• Task requirements
Reproduce the lines from the one containing "Given: Switch to the 2024 year tab" to the one containing "Action: (240, 34)", swapping "workflow" for "project" and changing nothing else. Omit the pictures.

• Dataset excerpts
━━━━━━━━━━━━━━━━━━━━━━━━━━━━━━
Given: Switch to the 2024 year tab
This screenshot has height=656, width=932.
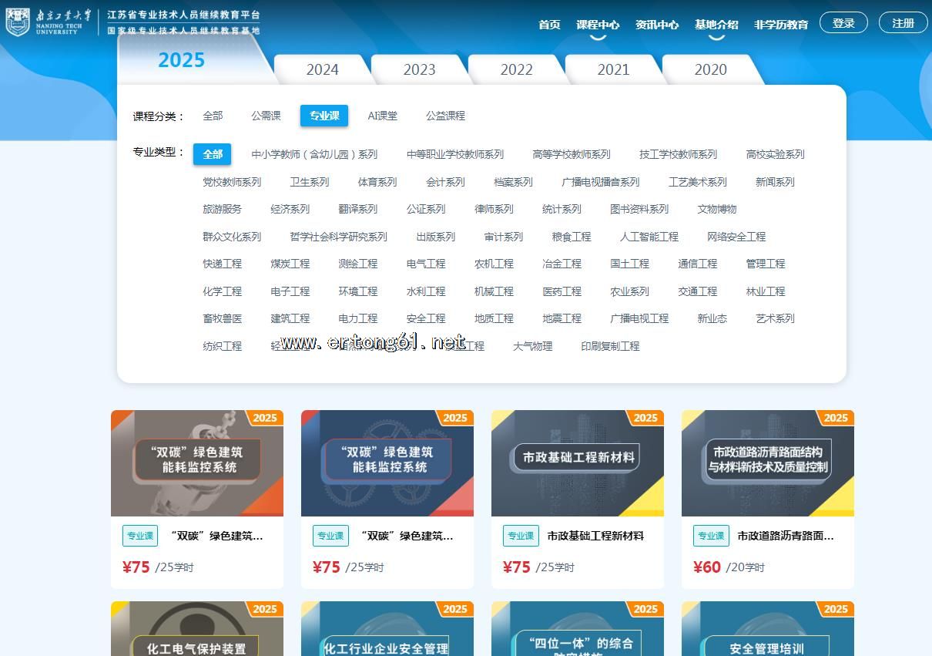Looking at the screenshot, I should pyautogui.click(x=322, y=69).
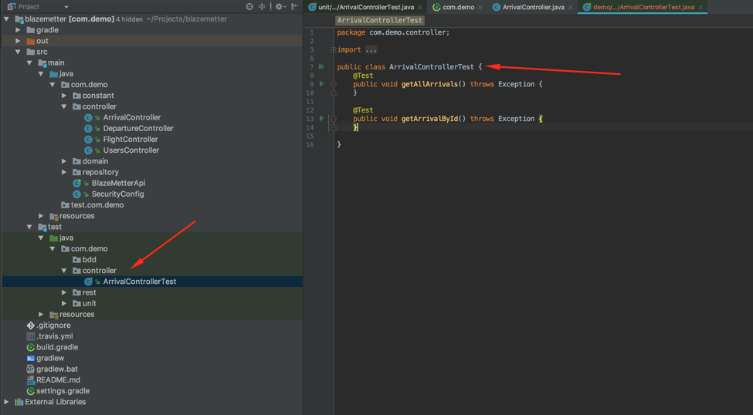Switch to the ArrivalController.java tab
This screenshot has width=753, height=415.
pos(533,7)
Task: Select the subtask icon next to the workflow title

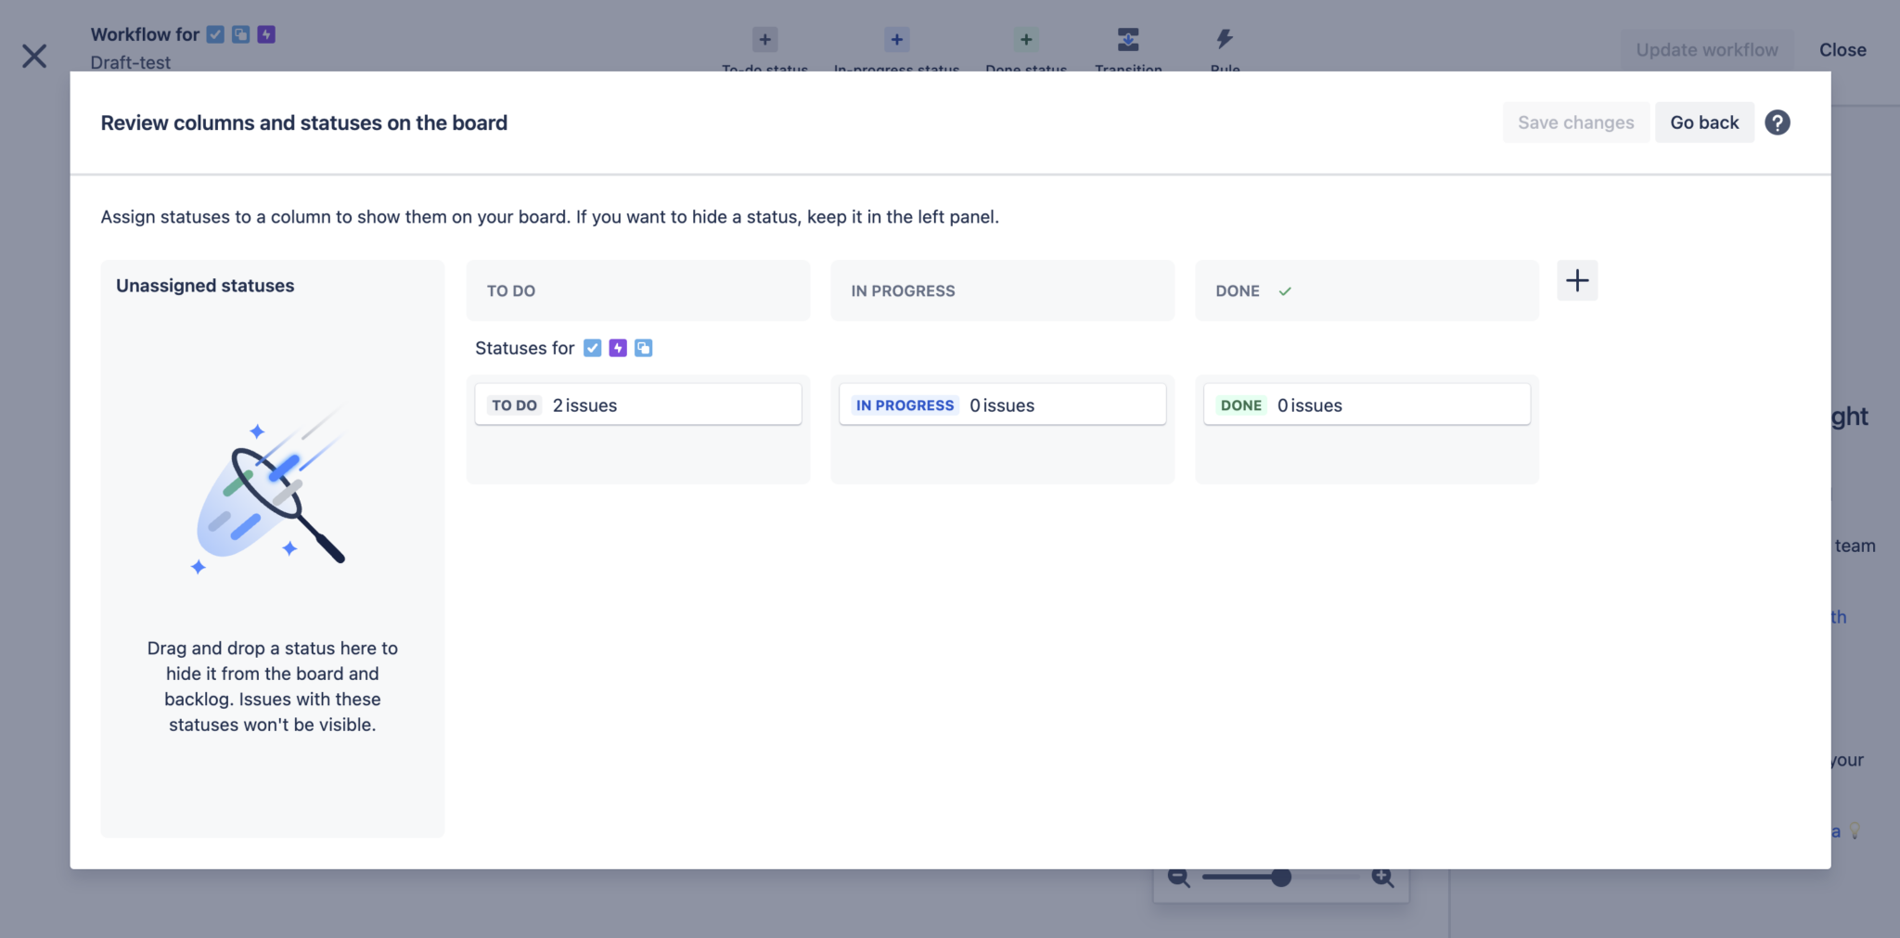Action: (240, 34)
━━━━━━━━━━━━━━━━━━━━━━━━━━━━━━
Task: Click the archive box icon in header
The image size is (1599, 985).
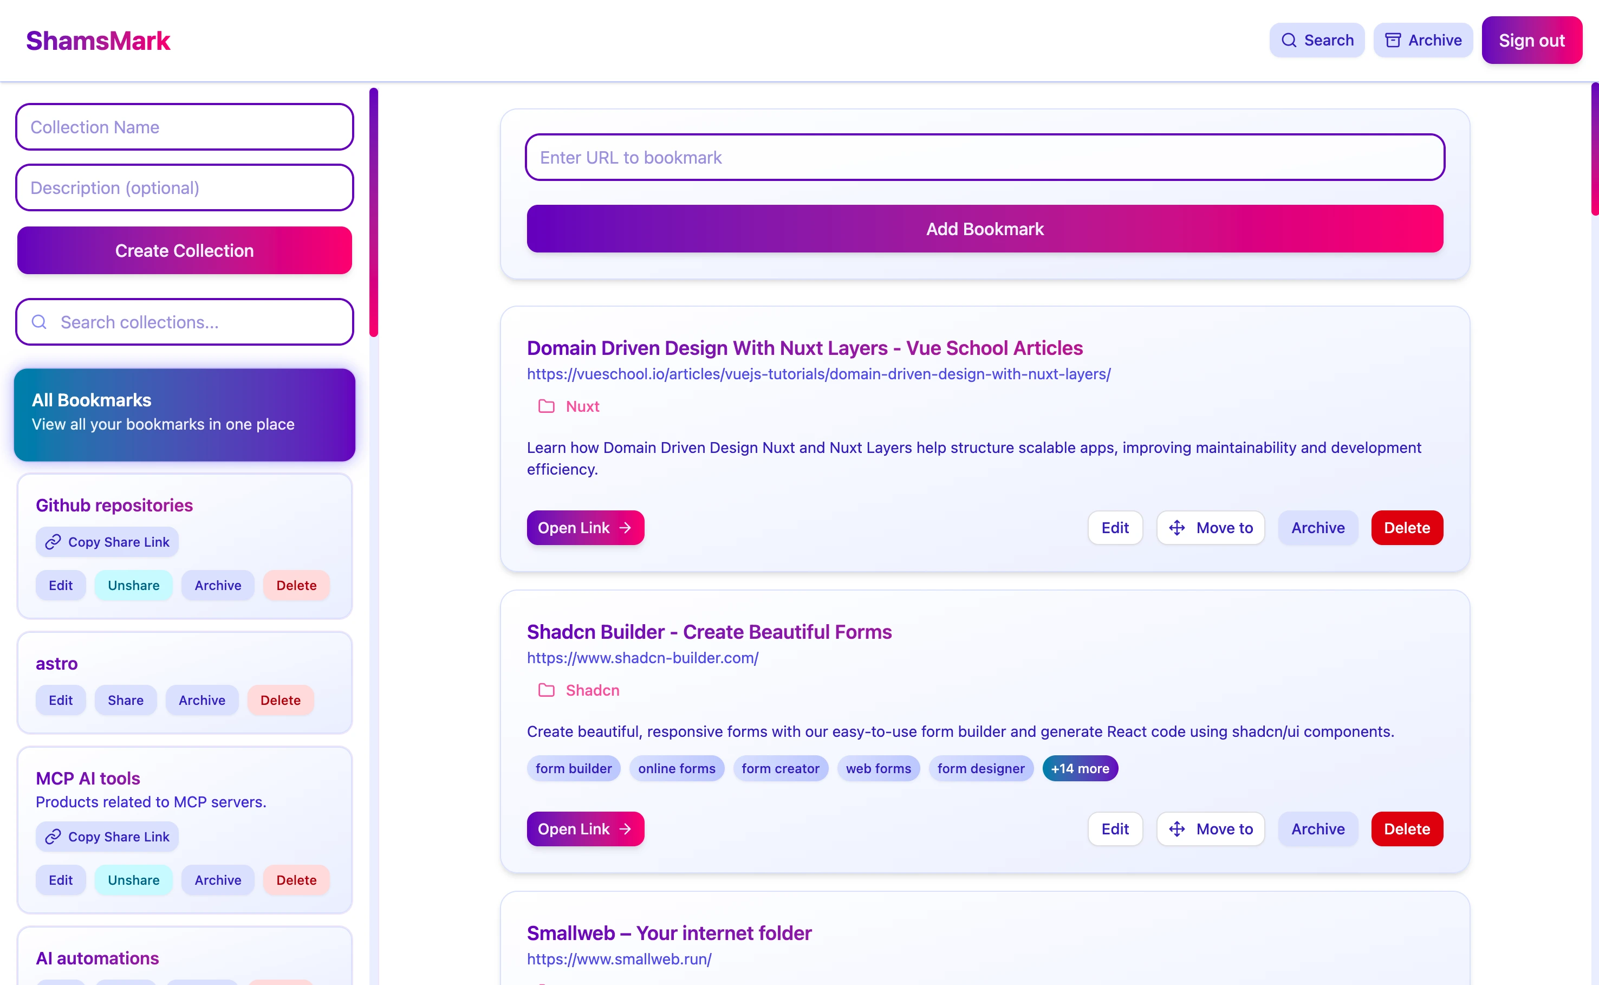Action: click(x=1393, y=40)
━━━━━━━━━━━━━━━━━━━━━━━━━━━━━━
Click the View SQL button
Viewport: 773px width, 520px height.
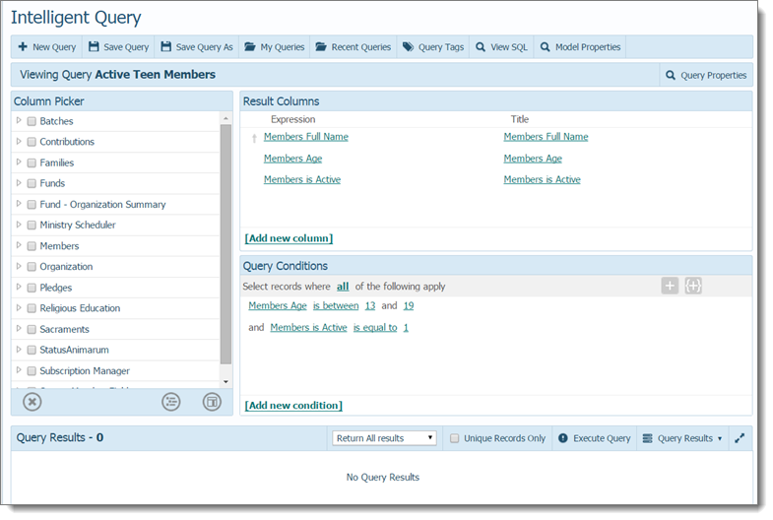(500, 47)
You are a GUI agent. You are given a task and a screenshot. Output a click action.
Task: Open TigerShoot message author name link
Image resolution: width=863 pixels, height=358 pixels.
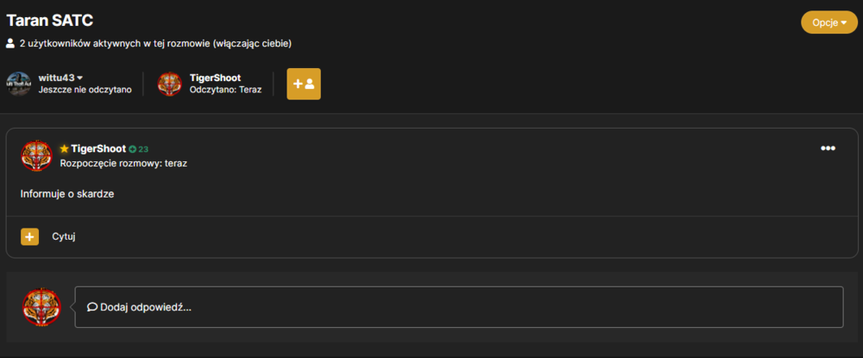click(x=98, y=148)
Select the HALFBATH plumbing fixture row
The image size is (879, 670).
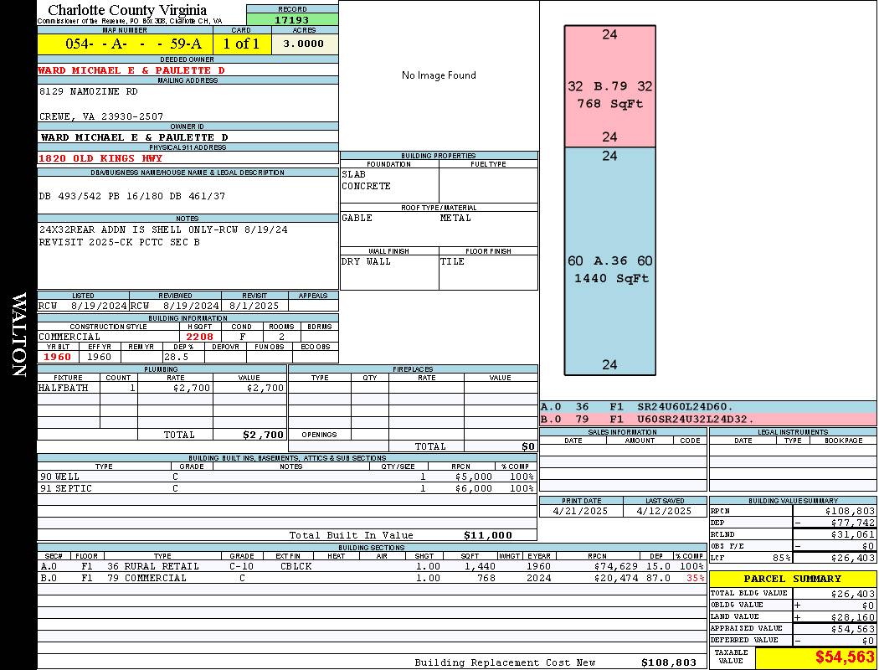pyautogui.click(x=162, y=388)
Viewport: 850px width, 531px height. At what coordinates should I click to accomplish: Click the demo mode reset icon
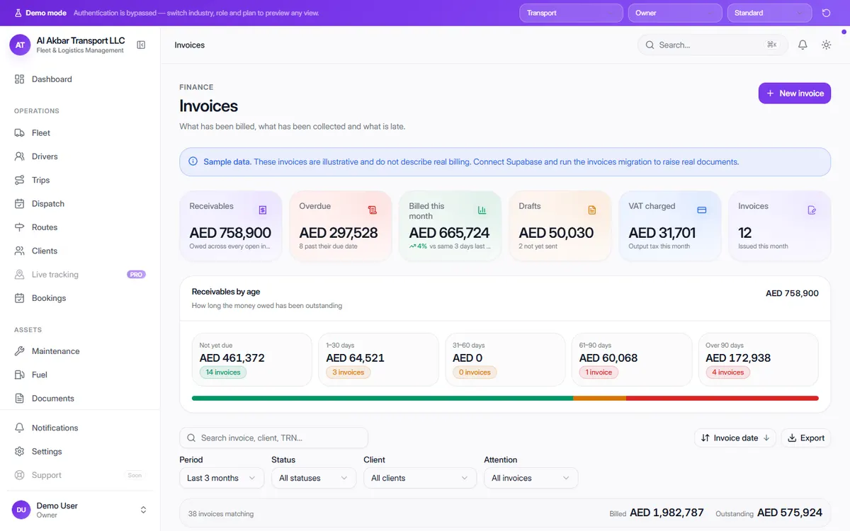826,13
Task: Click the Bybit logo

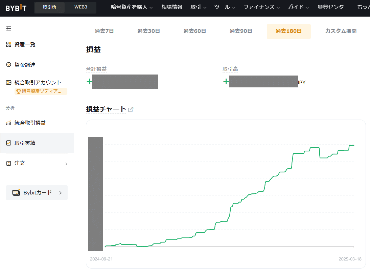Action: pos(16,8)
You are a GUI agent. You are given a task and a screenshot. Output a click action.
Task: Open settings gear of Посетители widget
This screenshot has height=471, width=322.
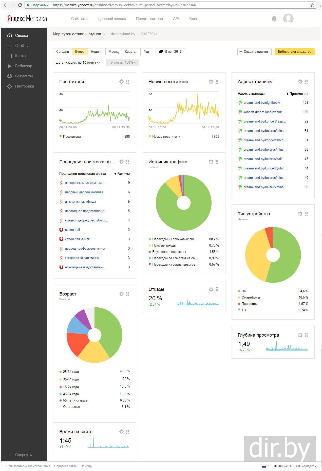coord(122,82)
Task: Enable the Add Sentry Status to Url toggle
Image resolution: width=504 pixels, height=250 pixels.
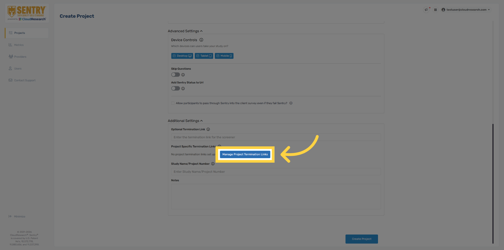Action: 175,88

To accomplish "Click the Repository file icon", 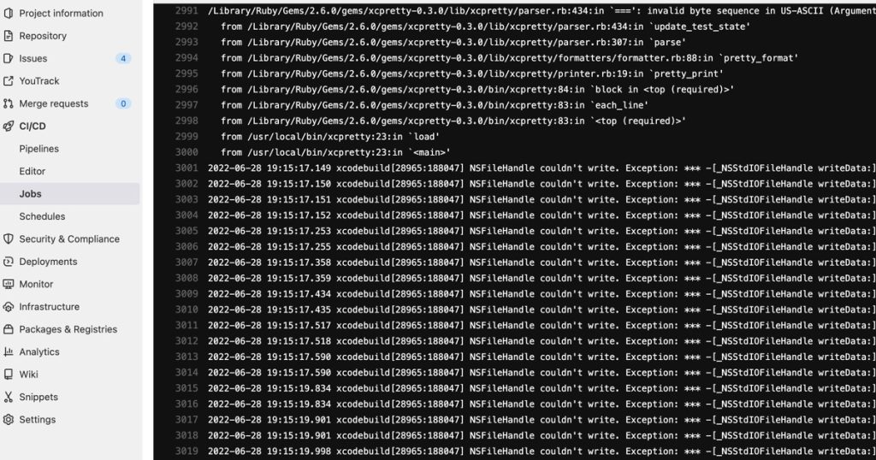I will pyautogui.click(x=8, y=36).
━━━━━━━━━━━━━━━━━━━━━━━━━━━━━━
• Solution to this task
Given: Switch to the 2024 year tab
This screenshot has height=656, width=932.
Looking at the screenshot, I should pyautogui.click(x=322, y=69).
Switch to the ArrivalController.java tab
This screenshot has width=753, height=415.
pos(533,7)
Task: Select the subtask icon next to the project title

Action: (240, 34)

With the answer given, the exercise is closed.